▸ **EXERCISES TO COMPLETE**:
#1 In the passage on Papapano's asylum case, what type of visa did she obtain to come to the United States?
#2 Extend the passage on Papapano's asylum case from its final sentence.

==== DOCUMENT SECTION

In May 1999 Papapano decided to leave Albania because she was scared of the threats, and eventually obtained a tourist visa to come to the United States. Papapano’s father remains in Albania, and she testified at the hearing he told her nothing had changed in the country since she left in 1999. Papapano presented no documentary evidence and no witnesses at the hearing to support her claims of her and her family’s arrests and beatings or her mother’s death.

The IJ issued an oral decision finding Papapano was not altogether credible regarding her alleged persecution and had failed to corroborate her testimony with documentary evidence. The IJ also found conditions in Albania had changed for the better since Papapano left the country, she had not shown she would be persecuted on account of a recognized asylum basis if she returned, and denied her request for asylum and withholding of removal.

========
==== LISTED ENTRIES

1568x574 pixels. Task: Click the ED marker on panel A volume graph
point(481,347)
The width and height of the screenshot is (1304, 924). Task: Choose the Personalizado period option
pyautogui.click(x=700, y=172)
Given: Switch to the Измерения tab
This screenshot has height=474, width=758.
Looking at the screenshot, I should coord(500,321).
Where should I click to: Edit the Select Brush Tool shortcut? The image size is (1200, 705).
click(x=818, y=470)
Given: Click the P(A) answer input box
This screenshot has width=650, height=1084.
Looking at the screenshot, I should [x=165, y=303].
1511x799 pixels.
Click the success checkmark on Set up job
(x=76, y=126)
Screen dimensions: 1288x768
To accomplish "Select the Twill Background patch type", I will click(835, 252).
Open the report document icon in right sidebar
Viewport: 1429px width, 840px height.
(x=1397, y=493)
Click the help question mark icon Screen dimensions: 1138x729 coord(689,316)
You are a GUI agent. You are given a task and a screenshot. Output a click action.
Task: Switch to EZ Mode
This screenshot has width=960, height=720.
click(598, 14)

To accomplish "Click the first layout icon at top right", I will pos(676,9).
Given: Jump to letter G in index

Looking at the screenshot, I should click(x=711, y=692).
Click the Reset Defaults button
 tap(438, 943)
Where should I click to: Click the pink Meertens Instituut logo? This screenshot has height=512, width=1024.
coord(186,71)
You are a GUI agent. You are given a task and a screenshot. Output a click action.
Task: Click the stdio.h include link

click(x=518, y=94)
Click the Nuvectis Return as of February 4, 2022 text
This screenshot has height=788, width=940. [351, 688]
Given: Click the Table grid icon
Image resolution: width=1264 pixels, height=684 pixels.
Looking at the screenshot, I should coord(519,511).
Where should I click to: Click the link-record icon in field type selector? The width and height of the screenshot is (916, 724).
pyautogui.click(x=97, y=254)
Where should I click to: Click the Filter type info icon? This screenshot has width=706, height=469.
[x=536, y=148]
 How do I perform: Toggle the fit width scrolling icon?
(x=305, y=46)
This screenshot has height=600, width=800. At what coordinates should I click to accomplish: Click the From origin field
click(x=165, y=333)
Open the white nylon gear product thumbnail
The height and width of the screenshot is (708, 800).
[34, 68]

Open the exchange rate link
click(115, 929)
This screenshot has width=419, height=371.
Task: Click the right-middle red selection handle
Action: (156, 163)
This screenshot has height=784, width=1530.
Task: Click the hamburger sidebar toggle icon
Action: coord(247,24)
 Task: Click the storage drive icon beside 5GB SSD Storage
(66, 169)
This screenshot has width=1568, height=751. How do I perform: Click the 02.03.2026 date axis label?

========

▸ **RESPONSES IN ORDER**:
#1 A tourist visa.

#2
Papapano appealed this ruling to the BIA, which found her testimony was credible and did establish past persecution that gives rise to a rebuttable presumption of a well-founded fear of future persecution if she returned. However, the BIA held that presumption was rebutted by changed conditions in Albania since her departure in 1999, and Papapano no longer had a well-founded fear of future persecution if she returned. Therefore, the BIA dismissed her appeal on August 7, 2003. Papapano did not appeal this decision.

On February 15, 2005, however, Papapano filed a “Motion to Reopen to Present New Evidence and Reconsider or Remand to Immigration Judge” with the BIA. In this motion, Papapano sought to present new evidence, particularly the affidavit of Mr. Prenk Camaj as well as her own affidavit and several country reports on Albania, to show country conditions had changed for the worse in Albania since the time of the IJ and BIA’s decisions such that she again had a fear of persecution were she to return there.

*450 The BIA, without analysis, found Papapano failed to show sufficiently changed circumstances, her fear of return to Albania was based on crime (kidnapping and forced prostitution), and she had failed to show she would be singled out for persecution. Accordingly, the BIA denied her motion to reopen on May 20, 2005.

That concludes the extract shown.